What to do: For every line of the material below, check for the string "button" and return the line if it is there.

Material to process:
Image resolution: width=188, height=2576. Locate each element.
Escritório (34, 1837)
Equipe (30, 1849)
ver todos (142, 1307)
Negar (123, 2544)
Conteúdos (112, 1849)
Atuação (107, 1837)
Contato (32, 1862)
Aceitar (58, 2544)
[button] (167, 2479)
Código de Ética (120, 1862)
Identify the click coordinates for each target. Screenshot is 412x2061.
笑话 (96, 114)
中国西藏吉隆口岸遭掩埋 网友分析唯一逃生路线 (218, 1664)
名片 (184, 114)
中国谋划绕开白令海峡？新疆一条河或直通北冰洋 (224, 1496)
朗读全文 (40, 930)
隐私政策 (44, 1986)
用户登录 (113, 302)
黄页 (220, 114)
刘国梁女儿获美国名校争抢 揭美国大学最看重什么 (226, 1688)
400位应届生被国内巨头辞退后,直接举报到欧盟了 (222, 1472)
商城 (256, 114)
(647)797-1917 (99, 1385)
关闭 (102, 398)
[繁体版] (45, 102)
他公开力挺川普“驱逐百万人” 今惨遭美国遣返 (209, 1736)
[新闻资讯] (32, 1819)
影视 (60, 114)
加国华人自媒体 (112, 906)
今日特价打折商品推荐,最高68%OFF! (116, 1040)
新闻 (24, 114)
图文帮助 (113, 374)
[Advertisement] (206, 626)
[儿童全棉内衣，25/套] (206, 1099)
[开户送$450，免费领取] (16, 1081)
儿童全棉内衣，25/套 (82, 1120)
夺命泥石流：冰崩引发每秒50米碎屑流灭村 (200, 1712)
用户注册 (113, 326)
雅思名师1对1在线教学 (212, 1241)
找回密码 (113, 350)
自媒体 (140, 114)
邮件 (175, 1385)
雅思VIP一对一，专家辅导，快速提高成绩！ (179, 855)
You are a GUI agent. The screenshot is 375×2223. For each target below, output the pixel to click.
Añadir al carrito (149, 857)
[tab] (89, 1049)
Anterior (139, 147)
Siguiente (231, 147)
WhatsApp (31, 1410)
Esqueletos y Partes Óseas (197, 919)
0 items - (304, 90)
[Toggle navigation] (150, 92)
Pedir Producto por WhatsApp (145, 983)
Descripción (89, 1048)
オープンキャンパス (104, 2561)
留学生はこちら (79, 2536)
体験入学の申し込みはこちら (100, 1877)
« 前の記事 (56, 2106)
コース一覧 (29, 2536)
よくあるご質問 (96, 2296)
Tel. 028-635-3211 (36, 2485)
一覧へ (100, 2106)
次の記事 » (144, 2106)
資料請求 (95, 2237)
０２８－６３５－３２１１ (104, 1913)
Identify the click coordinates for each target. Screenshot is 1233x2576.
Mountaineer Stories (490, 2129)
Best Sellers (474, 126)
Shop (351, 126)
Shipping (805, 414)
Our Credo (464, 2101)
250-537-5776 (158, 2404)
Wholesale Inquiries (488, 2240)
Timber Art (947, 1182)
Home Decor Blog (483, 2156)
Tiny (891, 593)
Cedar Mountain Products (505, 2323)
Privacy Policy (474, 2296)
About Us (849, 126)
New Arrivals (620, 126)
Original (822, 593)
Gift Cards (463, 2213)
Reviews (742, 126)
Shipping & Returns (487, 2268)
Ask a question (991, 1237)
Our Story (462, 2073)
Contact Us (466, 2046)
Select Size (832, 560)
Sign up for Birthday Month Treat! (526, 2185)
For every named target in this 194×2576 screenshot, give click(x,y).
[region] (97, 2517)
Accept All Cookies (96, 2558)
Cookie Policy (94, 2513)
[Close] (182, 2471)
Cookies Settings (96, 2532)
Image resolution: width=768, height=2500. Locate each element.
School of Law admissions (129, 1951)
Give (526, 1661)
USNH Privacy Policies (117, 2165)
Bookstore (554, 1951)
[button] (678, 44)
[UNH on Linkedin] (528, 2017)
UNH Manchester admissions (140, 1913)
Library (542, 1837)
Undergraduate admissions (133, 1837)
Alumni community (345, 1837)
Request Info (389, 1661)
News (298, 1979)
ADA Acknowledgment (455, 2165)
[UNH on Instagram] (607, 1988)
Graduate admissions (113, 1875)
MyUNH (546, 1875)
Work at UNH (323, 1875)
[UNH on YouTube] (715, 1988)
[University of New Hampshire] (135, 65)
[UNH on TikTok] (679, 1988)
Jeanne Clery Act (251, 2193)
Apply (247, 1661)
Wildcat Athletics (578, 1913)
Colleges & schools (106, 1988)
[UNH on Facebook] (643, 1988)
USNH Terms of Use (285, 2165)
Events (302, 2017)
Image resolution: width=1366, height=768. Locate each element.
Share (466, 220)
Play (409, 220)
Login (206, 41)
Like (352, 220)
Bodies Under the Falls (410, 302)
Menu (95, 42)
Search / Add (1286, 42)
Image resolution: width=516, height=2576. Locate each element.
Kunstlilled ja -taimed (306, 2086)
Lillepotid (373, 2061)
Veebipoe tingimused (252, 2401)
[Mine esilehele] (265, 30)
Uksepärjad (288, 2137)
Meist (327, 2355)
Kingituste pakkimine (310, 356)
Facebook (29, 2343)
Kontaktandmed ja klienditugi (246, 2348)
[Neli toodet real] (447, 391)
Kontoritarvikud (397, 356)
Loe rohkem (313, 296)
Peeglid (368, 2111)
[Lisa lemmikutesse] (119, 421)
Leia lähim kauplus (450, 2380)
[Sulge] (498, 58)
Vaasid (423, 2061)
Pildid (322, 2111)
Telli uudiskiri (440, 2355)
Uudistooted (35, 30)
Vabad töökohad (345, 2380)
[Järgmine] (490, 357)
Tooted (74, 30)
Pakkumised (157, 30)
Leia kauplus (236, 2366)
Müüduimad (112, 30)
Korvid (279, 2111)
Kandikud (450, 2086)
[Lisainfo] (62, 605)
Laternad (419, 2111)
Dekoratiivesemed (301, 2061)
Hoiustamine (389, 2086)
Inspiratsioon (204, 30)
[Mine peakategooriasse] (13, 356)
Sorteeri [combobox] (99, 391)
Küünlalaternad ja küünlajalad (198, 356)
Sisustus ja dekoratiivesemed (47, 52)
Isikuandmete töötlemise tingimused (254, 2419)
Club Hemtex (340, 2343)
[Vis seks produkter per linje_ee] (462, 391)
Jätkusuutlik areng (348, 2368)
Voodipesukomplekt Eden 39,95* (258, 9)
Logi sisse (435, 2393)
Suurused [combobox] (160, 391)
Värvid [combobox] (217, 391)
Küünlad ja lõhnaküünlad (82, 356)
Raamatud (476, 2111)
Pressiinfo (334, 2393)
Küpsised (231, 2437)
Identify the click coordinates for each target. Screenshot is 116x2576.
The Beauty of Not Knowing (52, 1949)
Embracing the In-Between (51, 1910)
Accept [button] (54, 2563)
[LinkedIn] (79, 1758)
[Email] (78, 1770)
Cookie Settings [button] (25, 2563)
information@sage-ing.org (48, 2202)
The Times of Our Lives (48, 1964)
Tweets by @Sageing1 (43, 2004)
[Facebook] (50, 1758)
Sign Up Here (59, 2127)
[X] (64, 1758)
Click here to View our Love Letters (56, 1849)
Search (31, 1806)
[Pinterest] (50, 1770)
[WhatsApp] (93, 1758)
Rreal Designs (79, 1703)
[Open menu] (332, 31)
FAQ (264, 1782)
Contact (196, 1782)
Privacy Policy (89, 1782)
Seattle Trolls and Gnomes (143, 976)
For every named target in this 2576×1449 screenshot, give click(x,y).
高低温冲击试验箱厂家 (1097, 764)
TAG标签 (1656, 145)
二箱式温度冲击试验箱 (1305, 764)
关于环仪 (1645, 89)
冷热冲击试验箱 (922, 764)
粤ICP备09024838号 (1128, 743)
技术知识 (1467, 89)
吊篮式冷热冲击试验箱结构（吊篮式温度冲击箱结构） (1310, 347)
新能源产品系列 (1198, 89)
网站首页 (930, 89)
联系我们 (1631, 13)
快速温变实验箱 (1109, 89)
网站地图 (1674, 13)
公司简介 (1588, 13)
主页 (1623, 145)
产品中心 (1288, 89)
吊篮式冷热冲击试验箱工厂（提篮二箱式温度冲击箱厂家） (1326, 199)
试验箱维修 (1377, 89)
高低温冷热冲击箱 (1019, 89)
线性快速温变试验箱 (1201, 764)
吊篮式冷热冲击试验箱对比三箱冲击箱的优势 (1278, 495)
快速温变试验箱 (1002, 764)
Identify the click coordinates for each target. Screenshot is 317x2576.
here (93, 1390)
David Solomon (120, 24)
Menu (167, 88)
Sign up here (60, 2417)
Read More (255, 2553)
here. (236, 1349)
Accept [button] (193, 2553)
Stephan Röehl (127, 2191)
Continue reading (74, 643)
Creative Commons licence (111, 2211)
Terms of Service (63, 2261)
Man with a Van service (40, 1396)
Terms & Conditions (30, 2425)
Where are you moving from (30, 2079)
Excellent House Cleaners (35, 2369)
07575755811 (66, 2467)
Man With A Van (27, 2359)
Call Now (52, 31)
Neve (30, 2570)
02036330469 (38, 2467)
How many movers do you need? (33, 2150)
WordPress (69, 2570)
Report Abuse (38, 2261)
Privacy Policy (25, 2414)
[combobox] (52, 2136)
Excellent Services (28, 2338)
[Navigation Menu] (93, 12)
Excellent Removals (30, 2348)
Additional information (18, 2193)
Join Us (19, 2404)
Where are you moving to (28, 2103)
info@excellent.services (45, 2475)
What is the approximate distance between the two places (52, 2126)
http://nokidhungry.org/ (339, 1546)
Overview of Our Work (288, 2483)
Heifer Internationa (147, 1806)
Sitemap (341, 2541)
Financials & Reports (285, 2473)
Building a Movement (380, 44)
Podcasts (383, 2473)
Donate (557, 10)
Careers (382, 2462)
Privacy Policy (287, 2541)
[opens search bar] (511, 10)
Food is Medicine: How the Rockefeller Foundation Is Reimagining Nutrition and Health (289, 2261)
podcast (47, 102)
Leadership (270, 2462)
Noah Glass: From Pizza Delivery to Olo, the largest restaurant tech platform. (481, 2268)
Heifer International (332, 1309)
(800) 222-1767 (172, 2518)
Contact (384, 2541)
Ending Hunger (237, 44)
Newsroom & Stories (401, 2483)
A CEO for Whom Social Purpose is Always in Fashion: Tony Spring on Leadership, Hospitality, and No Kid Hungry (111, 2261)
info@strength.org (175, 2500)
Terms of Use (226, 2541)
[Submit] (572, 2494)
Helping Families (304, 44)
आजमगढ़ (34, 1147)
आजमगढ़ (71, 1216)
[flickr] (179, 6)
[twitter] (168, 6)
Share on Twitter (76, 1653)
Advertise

Result:
[button] (167, 2479)
[button] (678, 44)
Accept [button] (54, 2563)
Cookie Settings [button] (25, 2563)
Accept [button] (193, 2553)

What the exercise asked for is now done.